Am Samstag arbeiten wir im alten Schulhaus und bereiten unsere Präsentation vor. Wiederum sind wir angetan von der Ruhe und der Atmosphäre, die das Schulzimmer ausstrahlt. Wir legen Bildmaterial und Texte zum Thema „Faden_Zeit“ aus und präsentieren das „Jenazer Taschentuch“ und unsere Edition mit Anteilschein zum roten Faden. Im Auftrag der Gemeinde kaufen wir Wein, Käse und Brot. Das verschafft uns auch Einblick in einen imposanten Käsekeller: Im „Schlössli“ - einem städtisch anmutenden Palais inmitten stattlicher Strickhäuser - wird in den Kellergewölben, hinter dicken Mauern Käse von den Jenazer Alpen Alpnova und Larein gelagert. Frau Luzi führt uns durch die Gewölbe, erklärt uns die verschiedenen Reifestadien der Käse und erzählt vom Haus und dessen Erbauer.

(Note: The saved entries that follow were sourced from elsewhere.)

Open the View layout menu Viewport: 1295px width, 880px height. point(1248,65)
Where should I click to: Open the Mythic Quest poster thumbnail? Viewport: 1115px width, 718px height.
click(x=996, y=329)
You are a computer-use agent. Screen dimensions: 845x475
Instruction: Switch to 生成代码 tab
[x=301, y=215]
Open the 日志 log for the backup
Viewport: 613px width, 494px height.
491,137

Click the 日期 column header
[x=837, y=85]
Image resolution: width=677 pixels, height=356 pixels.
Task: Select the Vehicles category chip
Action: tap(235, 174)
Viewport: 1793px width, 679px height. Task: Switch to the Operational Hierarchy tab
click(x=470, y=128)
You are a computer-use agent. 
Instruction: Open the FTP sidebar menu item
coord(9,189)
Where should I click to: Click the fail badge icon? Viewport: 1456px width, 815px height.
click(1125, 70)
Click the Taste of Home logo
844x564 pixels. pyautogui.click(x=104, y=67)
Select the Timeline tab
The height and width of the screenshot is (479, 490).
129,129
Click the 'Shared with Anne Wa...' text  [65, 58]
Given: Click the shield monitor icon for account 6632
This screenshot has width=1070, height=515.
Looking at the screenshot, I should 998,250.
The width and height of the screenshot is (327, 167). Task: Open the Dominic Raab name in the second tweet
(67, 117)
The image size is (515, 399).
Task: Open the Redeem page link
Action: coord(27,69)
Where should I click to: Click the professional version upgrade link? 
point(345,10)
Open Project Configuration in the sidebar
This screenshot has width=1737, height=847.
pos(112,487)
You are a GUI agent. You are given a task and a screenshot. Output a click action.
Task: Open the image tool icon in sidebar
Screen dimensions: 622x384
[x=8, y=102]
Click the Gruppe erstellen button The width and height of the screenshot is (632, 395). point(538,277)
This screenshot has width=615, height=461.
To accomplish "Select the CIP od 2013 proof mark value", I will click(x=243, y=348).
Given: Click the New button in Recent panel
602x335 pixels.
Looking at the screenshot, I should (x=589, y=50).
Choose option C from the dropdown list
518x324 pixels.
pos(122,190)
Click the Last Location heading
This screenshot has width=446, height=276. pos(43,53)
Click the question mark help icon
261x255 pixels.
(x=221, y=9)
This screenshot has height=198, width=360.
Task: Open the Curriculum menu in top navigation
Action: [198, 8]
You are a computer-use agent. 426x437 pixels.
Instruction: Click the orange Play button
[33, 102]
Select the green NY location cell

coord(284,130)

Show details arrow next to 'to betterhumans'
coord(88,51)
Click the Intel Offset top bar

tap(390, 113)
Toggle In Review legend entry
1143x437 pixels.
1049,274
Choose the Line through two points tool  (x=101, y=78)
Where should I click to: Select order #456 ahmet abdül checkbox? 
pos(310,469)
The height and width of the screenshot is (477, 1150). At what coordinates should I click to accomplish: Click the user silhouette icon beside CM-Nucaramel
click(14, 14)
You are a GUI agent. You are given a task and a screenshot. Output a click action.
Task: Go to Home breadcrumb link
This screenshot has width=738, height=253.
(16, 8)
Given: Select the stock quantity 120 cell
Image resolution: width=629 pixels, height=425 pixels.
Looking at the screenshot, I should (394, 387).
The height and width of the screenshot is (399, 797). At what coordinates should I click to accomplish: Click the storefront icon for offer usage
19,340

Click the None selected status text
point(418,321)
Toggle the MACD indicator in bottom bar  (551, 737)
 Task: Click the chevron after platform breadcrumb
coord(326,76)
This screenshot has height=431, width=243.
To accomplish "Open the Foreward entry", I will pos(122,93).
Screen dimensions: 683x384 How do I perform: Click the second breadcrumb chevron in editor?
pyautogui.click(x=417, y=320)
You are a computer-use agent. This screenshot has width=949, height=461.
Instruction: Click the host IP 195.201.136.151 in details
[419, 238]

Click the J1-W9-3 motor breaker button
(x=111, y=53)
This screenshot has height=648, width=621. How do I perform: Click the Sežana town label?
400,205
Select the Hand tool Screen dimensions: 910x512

Am Sonntag nun ist es soweit. Die Fenster werden noch mit Transparentfolien beklebt, auf denen sich Wörter wie „Zeitkappe“, „Fadenzähler“ und „Zeitirrlicht“ vor die Landschaftsausschnitte schieben. Der Um Viertel nach elf treffen die ersten BewohnerInnen von Jenaz im alten Schulhaus ein. Nach einer kurzen Einführung – wie immer schweifen wir auch ab – erläutern wir unsere „Faden_Zeit“, unsere verschiedenen Vorhaben. Auffallend, besonders in dieser Jahreszeit, sind ja in Jenaz die üppigen und liebevoll gepflegten Gärten. Und so planen wir ab nächstem Jahr auch einen gärtnerischen Beitrag zu leisten, in dem wir eine Rekonstruktion von Carl von Linnés Blumenuhr in einem Jenazer Garten anlegen. Am Öffnen und Schliessen der Blüten verschiedener Blumen nämlich kann man die Tageszeit ablesen: Sandmohn, Reiherschnabel, Sommeradonis, Ackergauchheil, aber auch Ringelblume, Habichtskraut, Zaunwinde und Pfingstnelke sind Zeitanzeiger. 

Wir erläutern aber auch, woher der Begriff des „roten Faden“ stammt (als eine Art Markierung wurden in die Seile der britischen Marine rote Fäden eingedreht) und berichten von unserem Plan, ein Hochseetau der Werft in Szczecin (PL) nach Marseille, also vom baltischen Meer ans Mittelmeer zu transportieren, und wir eventuell eine Station mit dem Tau in Jenaz einplanen. Auch haben wir durch einen glücklichen Zufall vier Tage zuvor an der Preisverleihung für Peter Trachsel einen Gewährsmann kennengelernt, der uns beredt Auskunft geben konnte über den Frachter, der den Namen der Gemeinde Jenaz trägt: „Maersk Jenaz – Sailed from Auckland Australia on September 14 with destination Balboa (Panama Canal) where she is expected to arrive September 29. The ship is presently in navigation in the South Pacific Ocean at about one day of navigation time until she will be passing between South of Galapagos and Equator. She is loaded with 1089 containers out of which 7 are empty and 360 are refrigerated. 21 crew members + 2 cadets on board. Master: Captain José Luis Schaefli, born 1960, swiss national, residing in Argentinia“. 

Diese erste offizielle Begegnung mit der Bevölkerung war – wie wir finden – eine sehr schöne Zusammenkunft. Vieles wurde erst jetzt greifbar, und zur Erheiterung trug dann auch Urban Mathis mit launigen Worten bei – ihm gefalle das Projekt, gäbe es doch genug und auch Amüsantes zu reden.